RICHARDSON, Texas — Sweat is beading on Deval Patrick’s brow. The midday Texas sun pushes the temperature to 98 degrees. But volunteers who gathered at the congressional campaign office that he’s dropped by in this Dallas suburb are lining up for photos.

He takes a final five pictures. Then two extra, final, final pictures. Then he hugs someone. Then he shakes a few hands.

When he finally slides into his air-conditioned sedan, an Enterprise rental, one person yells out that he’d make a good president.

“Easy now,’’ Patrick says with a chuckle. “Easy now.’’

Patrick isn’t running for anything. At least not yet. But the former Massachusetts governor spent this July weekend in the dry Texas heat to see how it might feel to join the ever-growing field of Democrats who are jockeying for the 2020 nomination.

He was ostensibly here on Sunday to buck up volunteers for Colin Allred, the former Tennessee Titans linebacker who is trying to unseat Representative Pete Sessions, a Republican in one of the most closely watched House districts in the country. It was a quick stop on his way to San Antonio, where Patrick gave a keynote speech during a lunch at the NAACP convention on Monday. He was the only potential 2020 candidate to do so.

This swing through Texas gives Patrick a chance to try out his message of hope and unity and to see if it strikes a chord amid a rancorous political moment in which partisan attacks and arguments reign. It is also to determine whether he’s got the stamina and the desire to spend the next two-plus years traveling the byways of the nation and traversing airports, contending with security hold-ups and flight delays on the path to a Democratic nomination for president.

“It’s about figuring out what role I can play in the party and in politics, now and the future,’’ Patrick said in an interview in Richardson on Sunday. “I don’t think the most successful political strategy for Democrats is simply to perfect our critique of Republicans. I think we have to offer a positive alternative.’’

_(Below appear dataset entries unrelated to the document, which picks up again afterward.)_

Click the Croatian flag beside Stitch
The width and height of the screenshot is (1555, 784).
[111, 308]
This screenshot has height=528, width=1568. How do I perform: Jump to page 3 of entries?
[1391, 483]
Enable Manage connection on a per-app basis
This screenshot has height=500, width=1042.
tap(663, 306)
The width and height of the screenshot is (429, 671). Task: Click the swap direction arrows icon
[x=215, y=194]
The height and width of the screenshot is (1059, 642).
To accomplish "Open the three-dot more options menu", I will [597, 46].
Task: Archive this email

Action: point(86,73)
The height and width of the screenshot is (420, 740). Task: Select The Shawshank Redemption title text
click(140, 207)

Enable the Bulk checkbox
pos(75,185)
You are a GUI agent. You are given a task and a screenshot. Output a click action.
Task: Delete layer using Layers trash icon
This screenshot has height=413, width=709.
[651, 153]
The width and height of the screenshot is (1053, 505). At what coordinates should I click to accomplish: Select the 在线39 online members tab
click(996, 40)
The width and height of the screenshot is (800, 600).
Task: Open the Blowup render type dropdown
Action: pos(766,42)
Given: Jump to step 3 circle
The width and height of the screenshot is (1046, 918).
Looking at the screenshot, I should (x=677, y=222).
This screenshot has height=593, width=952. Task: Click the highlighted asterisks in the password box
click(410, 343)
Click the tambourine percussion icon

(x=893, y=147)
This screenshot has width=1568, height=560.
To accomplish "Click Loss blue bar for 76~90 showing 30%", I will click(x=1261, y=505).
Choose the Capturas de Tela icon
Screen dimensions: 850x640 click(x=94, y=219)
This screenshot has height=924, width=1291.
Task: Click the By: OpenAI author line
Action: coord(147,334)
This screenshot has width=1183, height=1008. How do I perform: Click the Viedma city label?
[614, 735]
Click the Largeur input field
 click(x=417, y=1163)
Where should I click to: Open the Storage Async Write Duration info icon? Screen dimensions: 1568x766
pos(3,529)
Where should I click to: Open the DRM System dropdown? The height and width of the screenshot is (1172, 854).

The 2020 Democratic field is expected to be as wide as an Iowa corn farm — unlike last time when Hillary Clinton was the presumptive nominee three years before she clinched the spot. Other potential contenders already include US Senators Elizabeth Warren, Cory Booker, Kamala Harris, Bernie Sanders, and former vice president Joe Biden. Democratic strategists believe there could eventually be three dozen candidates making trips to Iowa and New Hampshire to try their chances to take on President Trump.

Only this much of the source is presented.